The New York Civil Liberties Union joined renowned restaurateur Jean-Claude Baker on Tuesday to give a triumphant send-off to a batch of postcards that have been the subject of a free speech battle between Mr. Baker and the United States Postal Service.
"This is a great day for free speech and for the legacy of Josephine," Jean-Claude Baker said. "We have struck a blow against censorship, which would have prevented us from sharing this exquisite image of Maman in all her glory."

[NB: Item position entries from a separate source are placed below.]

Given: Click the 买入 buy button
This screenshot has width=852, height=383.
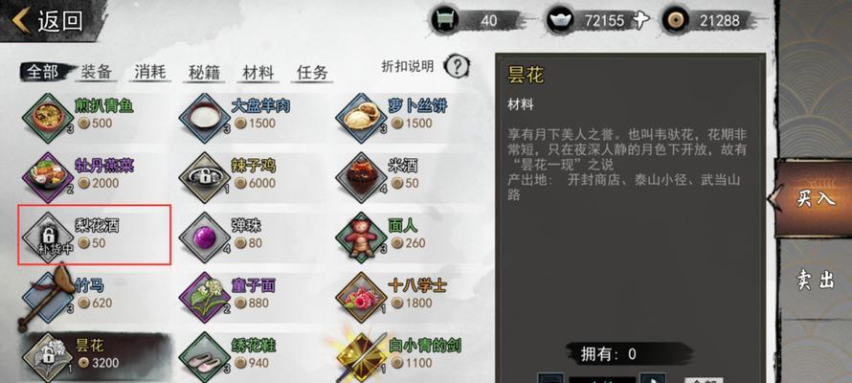Looking at the screenshot, I should 813,198.
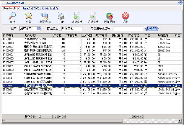The width and height of the screenshot is (184, 125).
Task: Click the 查找 magnifier icon
Action: pos(12,16)
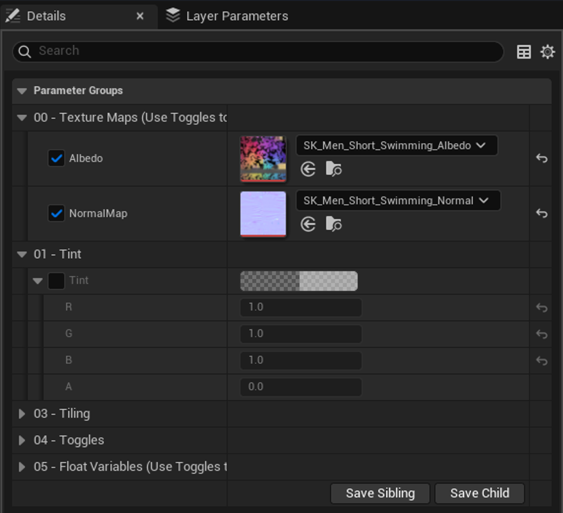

Mr. Baker's 21-year-old restaurant on 42nd Street, Chez Josephine, is named after Josephine Baker, renowned chanteuse and Folies Bergère star, who took in Mr. Baker when he was a boy living alone in Paris after World War II. Every year Mr. Baker sends out a postcard with an image of Ms. Baker to patrons of the restaurant. But when Mr. Baker visited two different post offices to try to send out this year's card -- which feature a watercolor by Henry Fournier depicting Josephine Baker dancing and unclad from the waist up -- he was turned away by postal clerks on the basis that the card was "pornographic advertising."
After Mr. Baker created two different censored versions of the image -- the first, the post office said, was still too explicit -- the NYCLU intervened, informing the Postal Service that under the Postal Code and the First Amendment it must allow Mr. Baker to send the uncensored cards. The Postal Service acknowledged its mistake and apologized to Mr. Baker.
"Censorship based on content has a devastating effect on the free expression that is at the heart of a free society," said Donna Lieberman, NYCLU Executive Director. "We're pleased that the postal service will allow Josephine, and others like her, to travel through the mail regardless of what she is or is not wearing."
On Tuesday Mr. Baker dropped the cards at the post office before joining the NYCLU and restaurant patrons for a press conference at Chez Josephine celebrating his victory.